■ **Your tasks**
A. Rewrite the oil outlook article starting at "Oil industry analyst" and ending at "barrel in 2012.", putting "fourth quarter" wherever "third quarter" appears.
B. Reproduce the records line for line, starting at the line that contains "Given: Click the icon" and ending at the line that contains "Looking at the screenshot, I should click(x=37, y=386).", with both of those lines included.

2011 Halftime Report: Oil and Copper
By Frank Holmes
CEO and Chief Investment Officer
U.S. Global Investors
Last week we recapped commodities’ performance for the first six months of the year and offered our outlook on gold. If you missed it, you can read it here. This week, we’re discussing our outlook for two other commodities that are poised to have an exciting back half of the year.
Oil Outlook Remains Strong
This year has been eventful for the oil patch. Natural disasters, revolutions, terrorist attacks and political maneuvering kept oil bouncing around $100 per barrel and 3.8 percent higher on the year at the end of June. Despite the volatility and large number of external forces affecting oil prices, the International Energy Agency (IEA) said in its most recent Oil Market Report that “the bull run evident since autumn 2010 therefore looks in large part to be justified by supply and demand fundamentals.”
Oil industry analyst PIRA estimates incremental demand will outpace supply by 1.1 million barrels per day on a year-over-year basis during the third quarter of 2011. The U.S. Energy Information Administration (EIA) says long-term supply/demand drivers indicate the market will remain tight for the foreseeable future as growing demand from emerging economies for liquid fuels and slowing non-OPEC supply growth “maintain upward pressure on oil prices.” The IEA forecasts oil prices to average $98 per barrel this year and $103 per barrel in 2012.
Oil Demand
The IEA forecasts the world will use 91 million barrels of oil per day in 2012, an increase of 1.5 million barrels per day. The IEA also revised its 2011 oil demand projections upward by 0.2 million barrels per day. Projecting outward to 2016, the IEA’s baseline scenario assumes a healthy 4.5 percent global GDP growth and an average oil price of $103 per barrel. With these assumptions, annual oil demand growth should average 1.2 millions barrels per day through 2016.
Emerging markets are almost entirely the source of this increased demand, with China accounting for 41 percent of demand growth over that time period, the IEA forecast says. The chart illustrates how developing (non-OECD) country oil demand has dramatically increased since the mid-1990s while developed world (OECD) demand has decreased. Through two financial bubbles and a global financial crisis, non-OECD demand has stair-stepped its way to nearly doubling in less than 20 years.

A block of data:
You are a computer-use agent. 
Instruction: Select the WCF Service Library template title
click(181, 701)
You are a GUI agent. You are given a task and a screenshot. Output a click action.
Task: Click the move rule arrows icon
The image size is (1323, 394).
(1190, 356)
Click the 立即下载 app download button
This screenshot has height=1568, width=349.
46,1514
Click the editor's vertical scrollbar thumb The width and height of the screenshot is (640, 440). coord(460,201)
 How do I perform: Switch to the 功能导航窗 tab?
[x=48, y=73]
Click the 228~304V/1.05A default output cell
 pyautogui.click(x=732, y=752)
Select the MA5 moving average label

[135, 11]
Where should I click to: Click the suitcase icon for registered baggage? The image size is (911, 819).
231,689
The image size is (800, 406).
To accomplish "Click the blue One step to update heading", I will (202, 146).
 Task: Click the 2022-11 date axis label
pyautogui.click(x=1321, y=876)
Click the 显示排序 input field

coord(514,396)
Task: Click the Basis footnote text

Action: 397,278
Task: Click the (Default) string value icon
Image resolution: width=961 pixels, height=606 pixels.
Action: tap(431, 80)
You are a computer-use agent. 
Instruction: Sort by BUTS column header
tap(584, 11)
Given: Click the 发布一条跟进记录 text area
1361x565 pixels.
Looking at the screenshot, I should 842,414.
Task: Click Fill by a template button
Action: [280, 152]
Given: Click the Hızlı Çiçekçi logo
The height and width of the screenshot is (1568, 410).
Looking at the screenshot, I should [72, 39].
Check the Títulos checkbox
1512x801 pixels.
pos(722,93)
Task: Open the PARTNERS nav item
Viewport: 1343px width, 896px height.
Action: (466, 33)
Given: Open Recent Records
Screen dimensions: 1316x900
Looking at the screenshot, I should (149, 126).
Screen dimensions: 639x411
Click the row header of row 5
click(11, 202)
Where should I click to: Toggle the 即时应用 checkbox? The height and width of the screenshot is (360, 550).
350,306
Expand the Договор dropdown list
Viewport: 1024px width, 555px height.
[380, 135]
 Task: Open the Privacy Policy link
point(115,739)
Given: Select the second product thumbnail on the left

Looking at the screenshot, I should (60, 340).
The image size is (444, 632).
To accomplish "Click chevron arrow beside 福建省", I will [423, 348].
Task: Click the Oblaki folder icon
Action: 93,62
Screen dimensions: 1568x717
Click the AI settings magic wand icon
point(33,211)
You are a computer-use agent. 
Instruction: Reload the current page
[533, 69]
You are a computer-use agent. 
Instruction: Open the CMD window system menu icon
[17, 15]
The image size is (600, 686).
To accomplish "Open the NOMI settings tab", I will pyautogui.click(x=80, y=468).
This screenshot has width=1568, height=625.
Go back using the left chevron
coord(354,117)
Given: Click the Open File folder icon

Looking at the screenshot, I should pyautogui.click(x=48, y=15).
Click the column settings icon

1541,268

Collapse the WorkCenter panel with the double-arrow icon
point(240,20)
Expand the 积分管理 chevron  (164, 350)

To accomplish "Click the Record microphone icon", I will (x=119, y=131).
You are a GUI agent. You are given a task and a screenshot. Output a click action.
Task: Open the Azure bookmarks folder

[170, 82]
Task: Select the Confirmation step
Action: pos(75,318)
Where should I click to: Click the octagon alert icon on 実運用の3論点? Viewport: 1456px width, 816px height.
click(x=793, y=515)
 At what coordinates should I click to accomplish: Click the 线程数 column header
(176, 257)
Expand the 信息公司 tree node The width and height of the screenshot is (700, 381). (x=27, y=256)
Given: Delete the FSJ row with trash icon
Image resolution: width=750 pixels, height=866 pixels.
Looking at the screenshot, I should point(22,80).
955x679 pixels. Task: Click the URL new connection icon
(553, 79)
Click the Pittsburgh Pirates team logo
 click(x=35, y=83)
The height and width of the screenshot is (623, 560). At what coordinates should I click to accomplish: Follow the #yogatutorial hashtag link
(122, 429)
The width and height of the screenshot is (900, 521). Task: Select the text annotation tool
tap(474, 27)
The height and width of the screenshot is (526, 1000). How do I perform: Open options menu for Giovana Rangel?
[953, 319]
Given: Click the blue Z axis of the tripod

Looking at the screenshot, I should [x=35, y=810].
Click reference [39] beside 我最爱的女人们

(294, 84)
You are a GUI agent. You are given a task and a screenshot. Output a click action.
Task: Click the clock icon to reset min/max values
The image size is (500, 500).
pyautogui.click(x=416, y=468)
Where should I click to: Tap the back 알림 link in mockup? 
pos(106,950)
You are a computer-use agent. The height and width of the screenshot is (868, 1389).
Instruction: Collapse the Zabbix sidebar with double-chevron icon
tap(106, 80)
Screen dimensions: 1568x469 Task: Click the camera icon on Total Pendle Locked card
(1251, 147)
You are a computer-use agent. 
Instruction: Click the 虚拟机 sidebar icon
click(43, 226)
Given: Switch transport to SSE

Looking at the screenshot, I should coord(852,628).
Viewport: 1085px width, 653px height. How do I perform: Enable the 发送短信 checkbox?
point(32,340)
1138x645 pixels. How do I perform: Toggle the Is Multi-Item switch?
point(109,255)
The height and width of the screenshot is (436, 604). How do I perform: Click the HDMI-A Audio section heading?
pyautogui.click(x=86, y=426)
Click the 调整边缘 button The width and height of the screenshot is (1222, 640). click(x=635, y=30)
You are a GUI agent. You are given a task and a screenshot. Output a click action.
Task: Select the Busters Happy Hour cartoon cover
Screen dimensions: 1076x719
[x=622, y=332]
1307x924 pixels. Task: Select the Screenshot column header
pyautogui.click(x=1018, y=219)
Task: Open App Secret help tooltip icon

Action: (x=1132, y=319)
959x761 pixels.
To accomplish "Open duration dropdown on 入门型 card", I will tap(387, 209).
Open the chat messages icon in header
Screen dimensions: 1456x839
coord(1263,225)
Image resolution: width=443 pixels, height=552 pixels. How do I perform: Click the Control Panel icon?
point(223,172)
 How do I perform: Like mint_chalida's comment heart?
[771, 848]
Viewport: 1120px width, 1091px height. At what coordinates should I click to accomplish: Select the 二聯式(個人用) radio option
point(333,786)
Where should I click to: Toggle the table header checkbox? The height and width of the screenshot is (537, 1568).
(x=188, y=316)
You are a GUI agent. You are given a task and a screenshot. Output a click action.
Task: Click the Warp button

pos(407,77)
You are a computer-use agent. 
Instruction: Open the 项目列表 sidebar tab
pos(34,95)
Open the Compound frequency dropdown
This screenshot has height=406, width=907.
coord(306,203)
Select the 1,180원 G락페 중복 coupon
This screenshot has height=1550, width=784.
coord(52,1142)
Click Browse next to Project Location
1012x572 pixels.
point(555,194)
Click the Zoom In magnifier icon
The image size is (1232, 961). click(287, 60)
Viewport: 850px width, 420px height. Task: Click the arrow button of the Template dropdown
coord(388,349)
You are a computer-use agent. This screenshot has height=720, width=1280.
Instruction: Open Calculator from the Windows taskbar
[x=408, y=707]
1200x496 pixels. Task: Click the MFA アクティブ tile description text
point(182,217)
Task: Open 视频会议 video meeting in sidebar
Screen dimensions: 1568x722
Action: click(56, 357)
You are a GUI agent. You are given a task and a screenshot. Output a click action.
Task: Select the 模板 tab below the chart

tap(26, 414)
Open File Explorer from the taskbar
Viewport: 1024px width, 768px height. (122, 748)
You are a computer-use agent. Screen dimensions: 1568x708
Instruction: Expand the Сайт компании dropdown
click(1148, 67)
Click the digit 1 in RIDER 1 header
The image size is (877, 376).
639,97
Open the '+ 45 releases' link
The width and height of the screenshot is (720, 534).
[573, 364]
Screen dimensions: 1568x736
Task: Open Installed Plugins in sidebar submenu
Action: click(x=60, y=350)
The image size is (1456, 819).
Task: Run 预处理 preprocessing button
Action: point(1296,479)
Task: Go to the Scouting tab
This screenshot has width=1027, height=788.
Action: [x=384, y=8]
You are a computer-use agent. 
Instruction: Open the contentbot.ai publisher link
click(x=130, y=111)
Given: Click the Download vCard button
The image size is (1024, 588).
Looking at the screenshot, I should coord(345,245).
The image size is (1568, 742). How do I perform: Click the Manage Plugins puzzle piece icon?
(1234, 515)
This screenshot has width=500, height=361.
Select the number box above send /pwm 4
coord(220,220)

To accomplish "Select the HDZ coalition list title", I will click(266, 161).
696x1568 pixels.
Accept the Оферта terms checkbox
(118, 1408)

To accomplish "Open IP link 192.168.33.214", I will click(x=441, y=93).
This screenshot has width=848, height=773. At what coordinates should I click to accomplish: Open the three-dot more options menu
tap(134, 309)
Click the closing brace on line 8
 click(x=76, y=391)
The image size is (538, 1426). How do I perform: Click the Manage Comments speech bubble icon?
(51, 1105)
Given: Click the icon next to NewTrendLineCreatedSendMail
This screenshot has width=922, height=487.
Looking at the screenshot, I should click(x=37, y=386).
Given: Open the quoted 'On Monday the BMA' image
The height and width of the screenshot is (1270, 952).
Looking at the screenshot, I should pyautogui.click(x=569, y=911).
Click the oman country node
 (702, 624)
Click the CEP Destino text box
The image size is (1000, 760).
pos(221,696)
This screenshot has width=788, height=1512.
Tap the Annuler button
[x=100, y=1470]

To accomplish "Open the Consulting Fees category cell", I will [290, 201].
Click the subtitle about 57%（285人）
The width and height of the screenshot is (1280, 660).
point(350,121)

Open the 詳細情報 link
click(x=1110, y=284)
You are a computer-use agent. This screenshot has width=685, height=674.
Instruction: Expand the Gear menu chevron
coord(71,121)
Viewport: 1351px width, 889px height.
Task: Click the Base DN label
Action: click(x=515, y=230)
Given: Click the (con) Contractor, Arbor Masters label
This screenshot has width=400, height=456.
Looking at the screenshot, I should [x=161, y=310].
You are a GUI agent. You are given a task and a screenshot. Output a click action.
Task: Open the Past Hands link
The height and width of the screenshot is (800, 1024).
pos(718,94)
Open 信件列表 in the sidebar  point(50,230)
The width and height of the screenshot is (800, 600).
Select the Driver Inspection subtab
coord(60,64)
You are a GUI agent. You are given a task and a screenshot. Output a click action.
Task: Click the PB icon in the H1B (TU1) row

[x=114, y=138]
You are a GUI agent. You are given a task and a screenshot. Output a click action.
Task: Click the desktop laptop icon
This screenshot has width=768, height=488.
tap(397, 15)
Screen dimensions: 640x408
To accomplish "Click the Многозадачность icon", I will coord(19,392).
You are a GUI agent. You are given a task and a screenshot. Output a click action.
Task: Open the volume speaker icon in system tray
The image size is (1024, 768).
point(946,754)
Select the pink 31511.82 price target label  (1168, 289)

■ **Task-by-task solutions**
A.
Oil industry analyst PIRA estimates incremental demand will outpace supply by 1.1 million barrels per day on a year-over-year basis during the fourth quarter of 2011. The U.S. Energy Information Administration (EIA) says long-term supply/demand drivers indicate the market will remain tight for the foreseeable future as growing demand from emerging economies for liquid fuels and slowing non-OPEC supply growth “maintain upward pressure on oil prices.” The IEA forecasts oil prices to average $98 per barrel this year and $103 per barrel in 2012.

B.
Given: Click the icon next to NewTrendLineCreatedSendMail
This screenshot has width=922, height=487.
Looking at the screenshot, I should click(x=37, y=386).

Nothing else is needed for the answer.